• [DOCUMENT EXCERPT]

** Start **

St. Vincent de Paul was a shepherd boy who became a priest and a great Apostle of Charity. Born in Southern France in 1581, he was educated at Toulouse where he was ordained to the priesthood. First a country pastor, then a missionary in rural districts of France he was later appointed chaplain to the galley slaves. In 1625, he founded the Priests of the Mission (C.M.), called Vincentians after him, to evangelize the people in the country districts. In 1632, he founded the Daughters of Charity, the first modern congregation of sisters, devoted, as their name shows, to all the works of charity. He was one of the founders of the seminary movement in France and dedicated himself to the training of the clergy. He died on September 27, 1660 at the age of seventy-nine and was canonized in 1727.
St. Catherine Labouré is chiefly famous for being the one who received the vision of the well-known Miraculous Medal in 1830. She was a Daughter of Charity, born in France in 1806 and died in Paris seventy years later. There was little of the extraordinary in her life. She seems to have been distinguished only for her fidelity to the rule of her congregation.

** End **

• [ENTRIES SUPPLIED]
** Start **

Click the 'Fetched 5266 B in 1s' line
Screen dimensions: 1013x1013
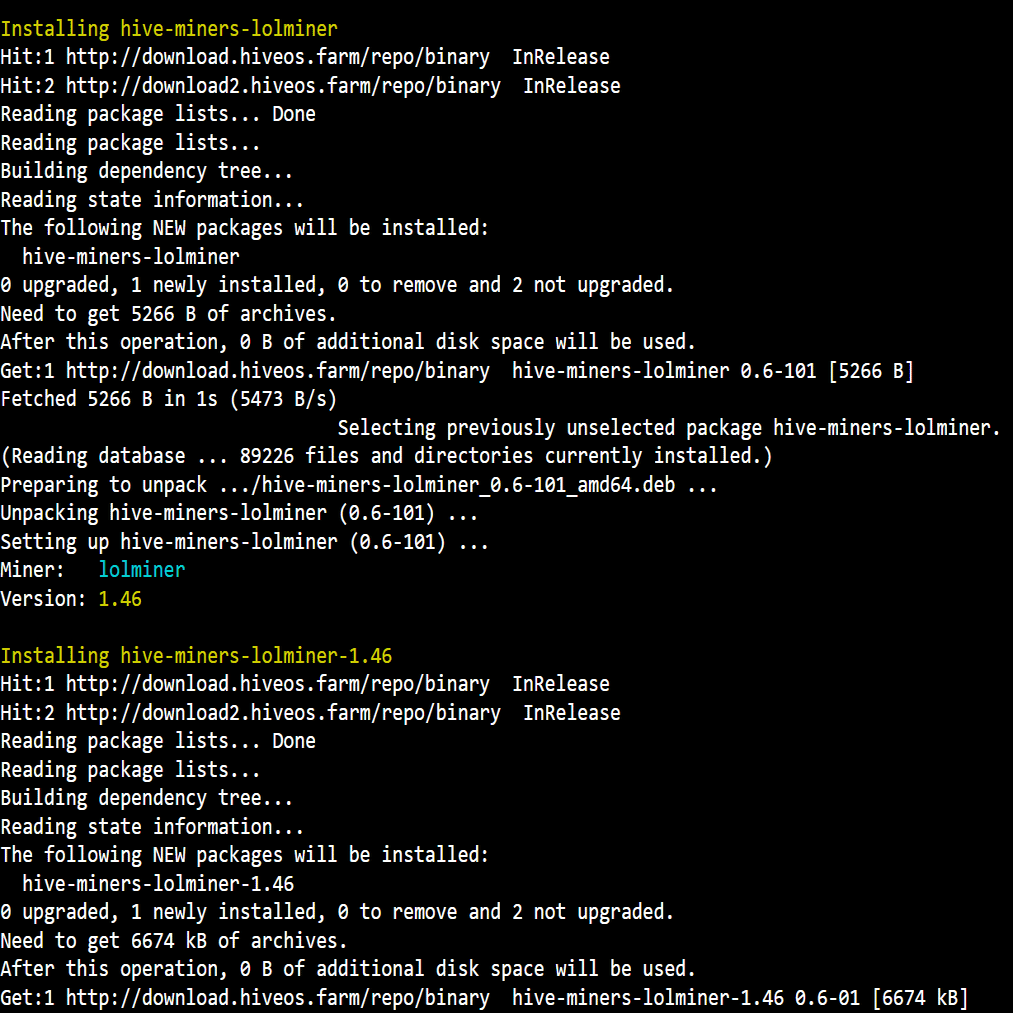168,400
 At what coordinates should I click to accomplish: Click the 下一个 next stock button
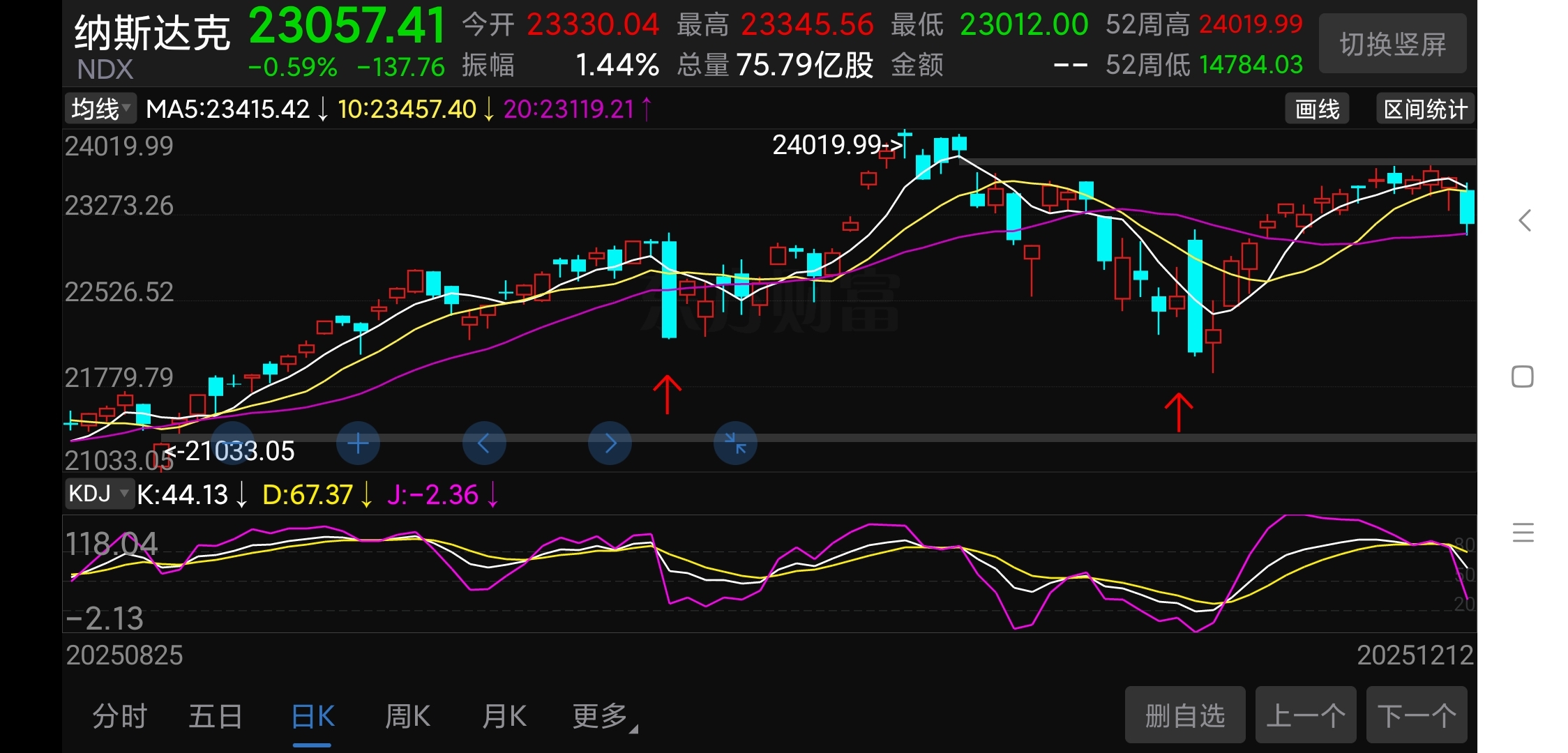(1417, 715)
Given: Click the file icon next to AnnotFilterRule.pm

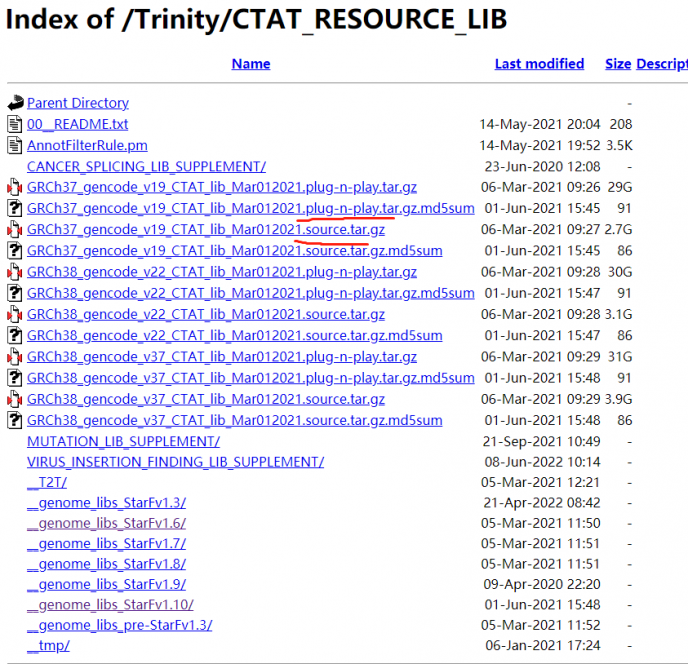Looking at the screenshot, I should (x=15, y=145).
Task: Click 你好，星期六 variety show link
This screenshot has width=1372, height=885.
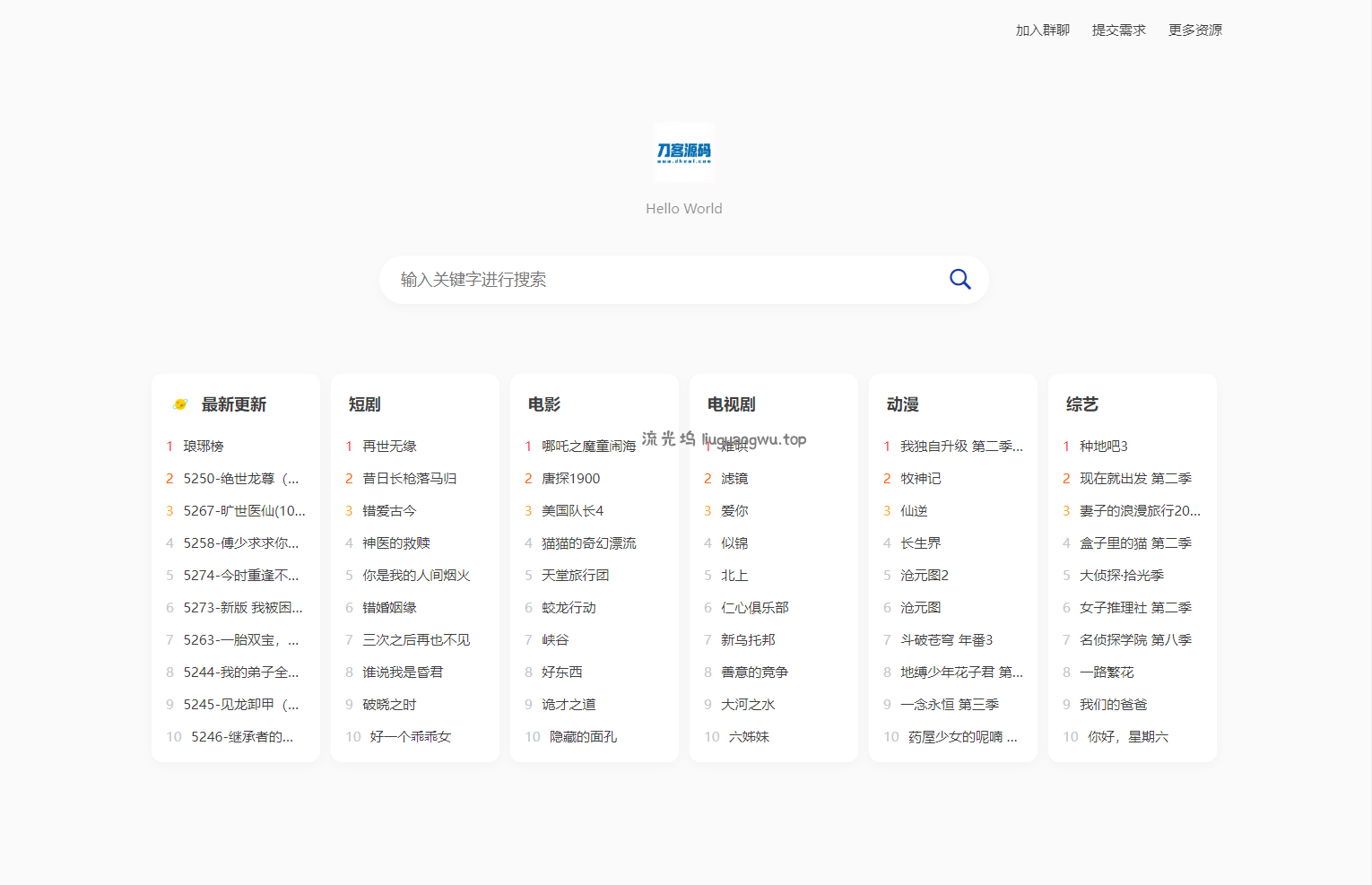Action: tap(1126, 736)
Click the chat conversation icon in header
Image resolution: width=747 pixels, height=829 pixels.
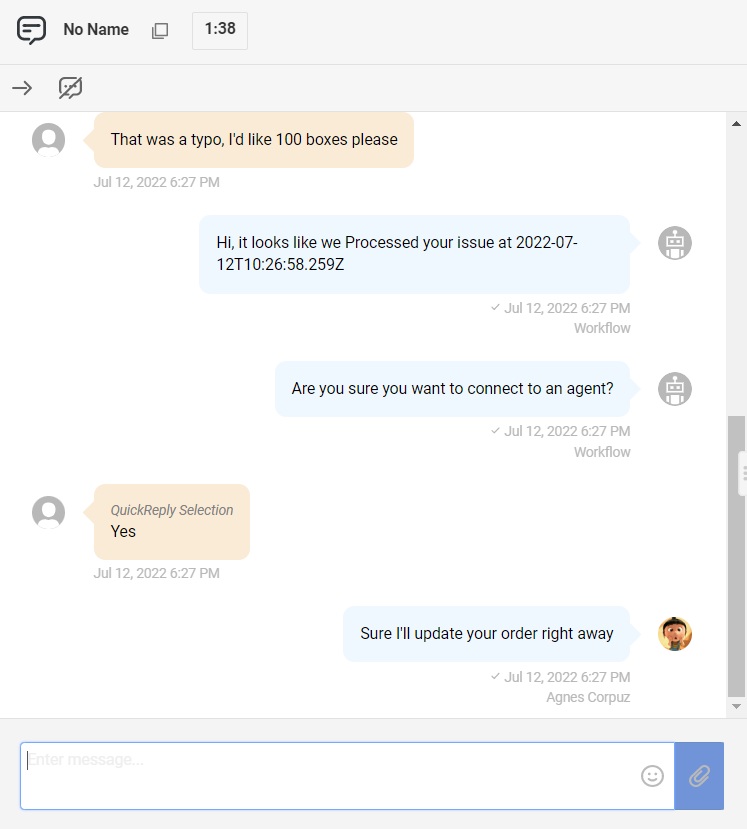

** End **

• [PROBLEMS AND TASKS]
a - Write out the passage on the two saints word for word, starting at "St. Vincent de" and ending at "canonized in 1727.".
b - Which years does the passage on the two saints mention? List each one in the order it appears.
The records are separate from the passage on the two saints.

• [COMPLETE ANSWERS]
a -
St. Vincent de Paul was a shepherd boy who became a priest and a great Apostle of Charity. Born in Southern France in 1581, he was educated at Toulouse where he was ordained to the priesthood. First a country pastor, then a missionary in rural districts of France he was later appointed chaplain to the galley slaves. In 1625, he founded the Priests of the Mission (C.M.), called Vincentians after him, to evangelize the people in the country districts. In 1632, he founded the Daughters of Charity, the first modern congregation of sisters, devoted, as their name shows, to all the works of charity. He was one of the founders of the seminary movement in France and dedicated himself to the training of the clergy. He died on September 27, 1660 at the age of seventy-nine and was canonized in 1727.

b -
1581
1625
1632
1660
1727
1830
1806